Welcome to HMEM dampy 

Rick


----------



## wareagle (Oct 4, 2008)

Dampy, welcome to HMEM! We are glad you joined! Make yourself at home.


----------



## Loose nut (Oct 5, 2008)

Hemingway may give you "testimonials" from people who have bought them, but not likely there address's, but you can ask. Customers are the only ones who know for sure.


----------



## John S (Oct 5, 2008)

Bill,
Not built one but I have the drawings somewhere.
One thing that put me off was you need a set of jigs that cost as much as the gearbox castings and when finished they are of no other use.
You would have thought they would hire these out ?

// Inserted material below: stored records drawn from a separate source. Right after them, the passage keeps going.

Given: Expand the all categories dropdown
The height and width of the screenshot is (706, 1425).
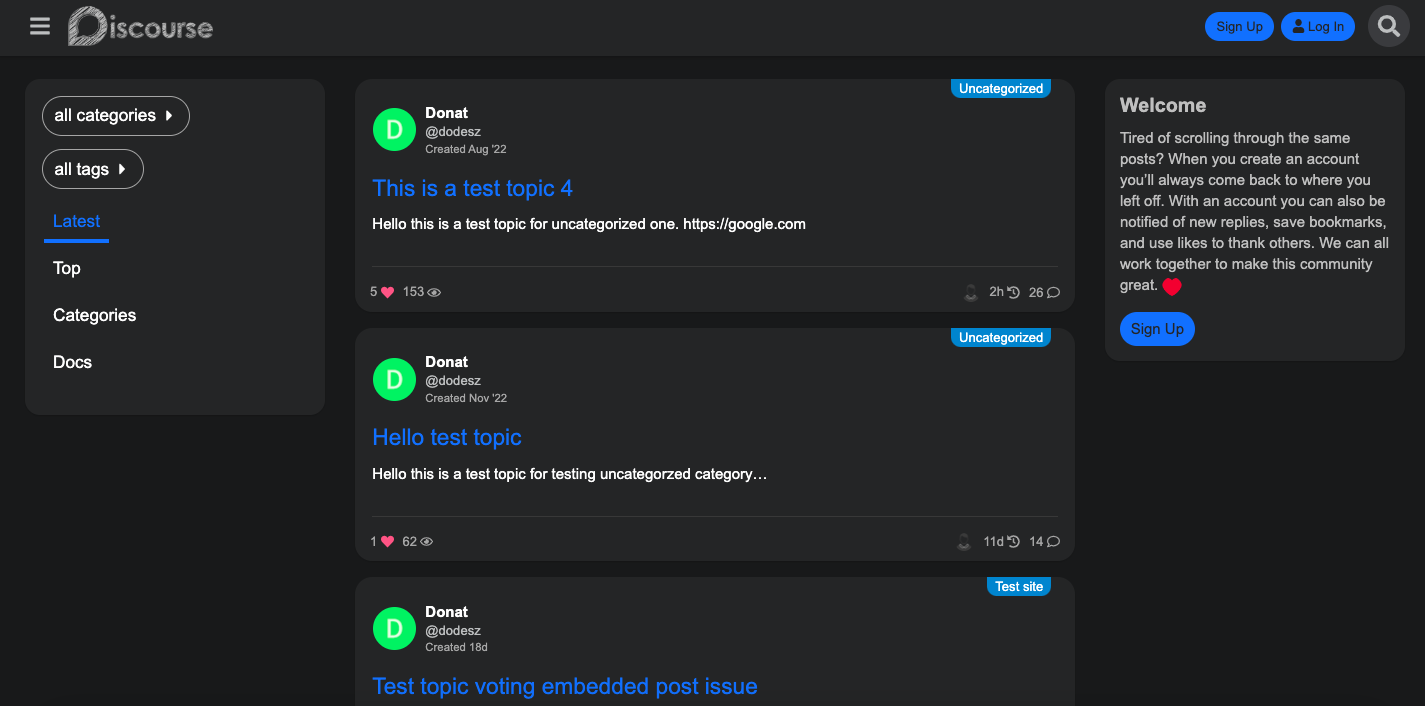Looking at the screenshot, I should pyautogui.click(x=116, y=116).
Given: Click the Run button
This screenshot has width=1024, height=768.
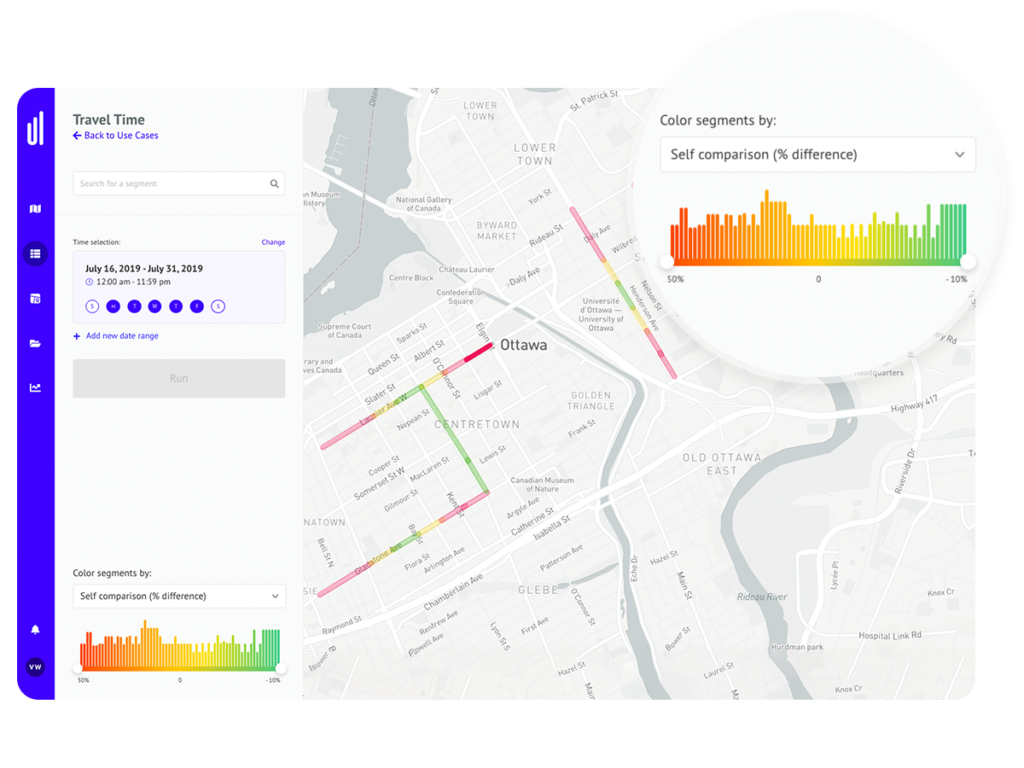Looking at the screenshot, I should [178, 378].
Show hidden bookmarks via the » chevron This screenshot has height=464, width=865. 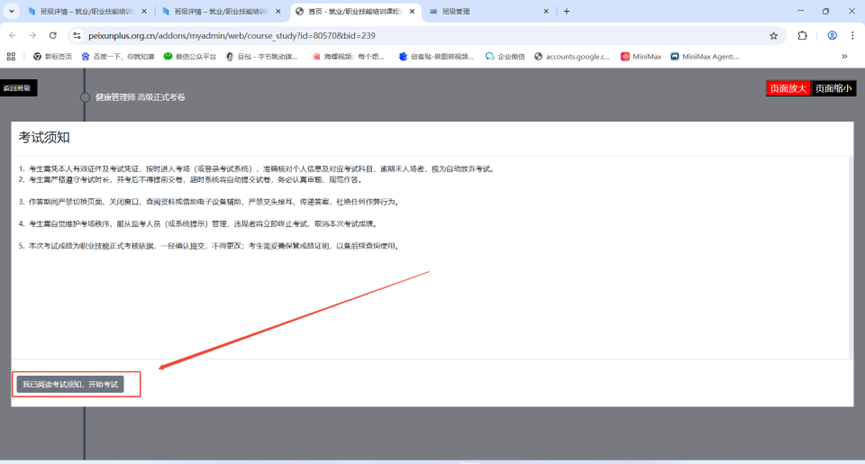coord(845,57)
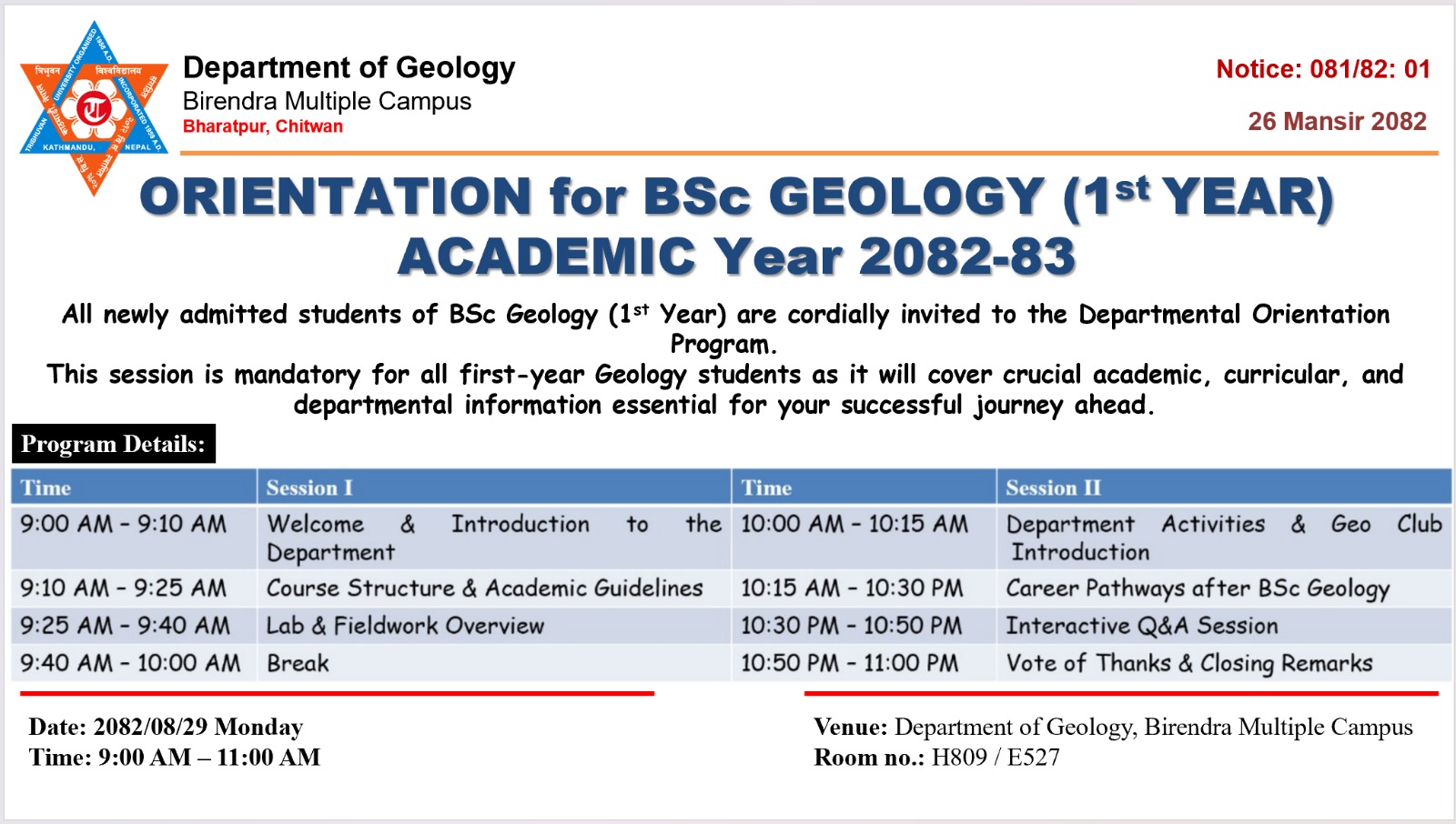Click the 'Lab & Fieldwork Overview' cell
The image size is (1456, 824).
pos(405,626)
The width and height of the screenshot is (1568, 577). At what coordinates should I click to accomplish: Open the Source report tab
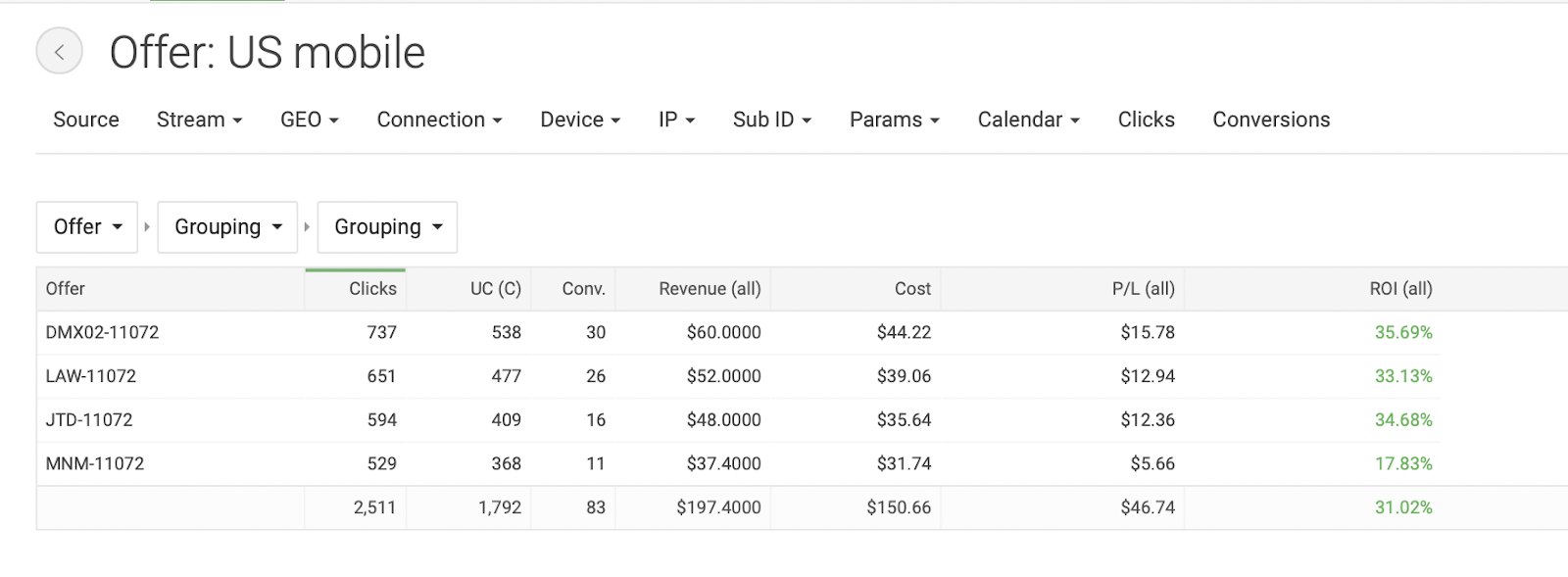(x=86, y=120)
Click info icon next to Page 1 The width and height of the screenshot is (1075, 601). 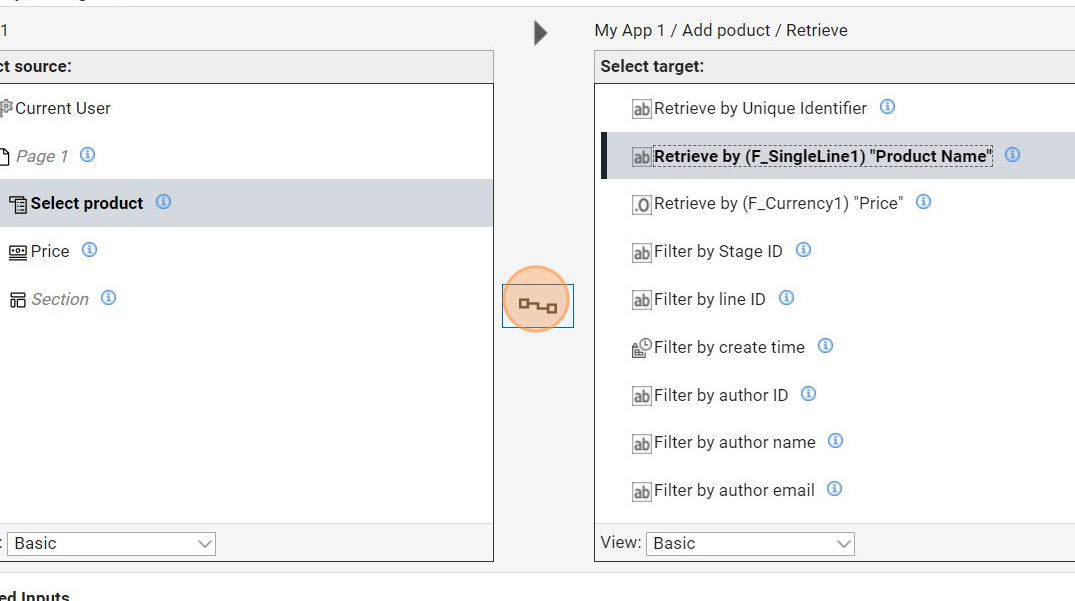pyautogui.click(x=87, y=155)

The Machin design was based on an earlier design by Abigail ? and was serialised in Model Engineers.
This was a built up design but with less features than the Machin one.
Edit was serialised in 1980, volume 146 issue 3633, 3635,3638

I did make a start many years ago to make a built up one based on the Machin and a few designs of my own to build in metric but got so far and gave up as time was needed on other more pressing things.

I later bought a S/H box and fitted that to my ML7 but in hindsight it was the worse thing I did [ well one of them  ]
I know changing gears is a pain but unless everything you want is in that box than changing the Myford screw cutting box over is a bigger and more expensive pain.

Changing from normal to metric means a swap of not only a couple of gears but the whole lot and brackets, same when you go back.

Specials like threads that match DP gears to run as worms are even harder, you need all your 'manual' gears, a screw cutting box with drive train and a metric drive train if you need full use.

Just done a search and there was a series of 15 articles by David Machin on the built up of the Hemingway kit.
Started in the latter half of 1991, volume 167 at issue 3911 and ran every odd number until the later half of 1992, volume 169 issue 3939


----------



## dampy (Oct 5, 2008)

firstly Thanks for the replies and the warm welcomes, think I will take my trusted friend John's advice and stay with the change wheels for now or untill I get a myford gearbox. 

I have some interesting project builds on at the moment and I'll post some pictures as I progress with them.

bill


----------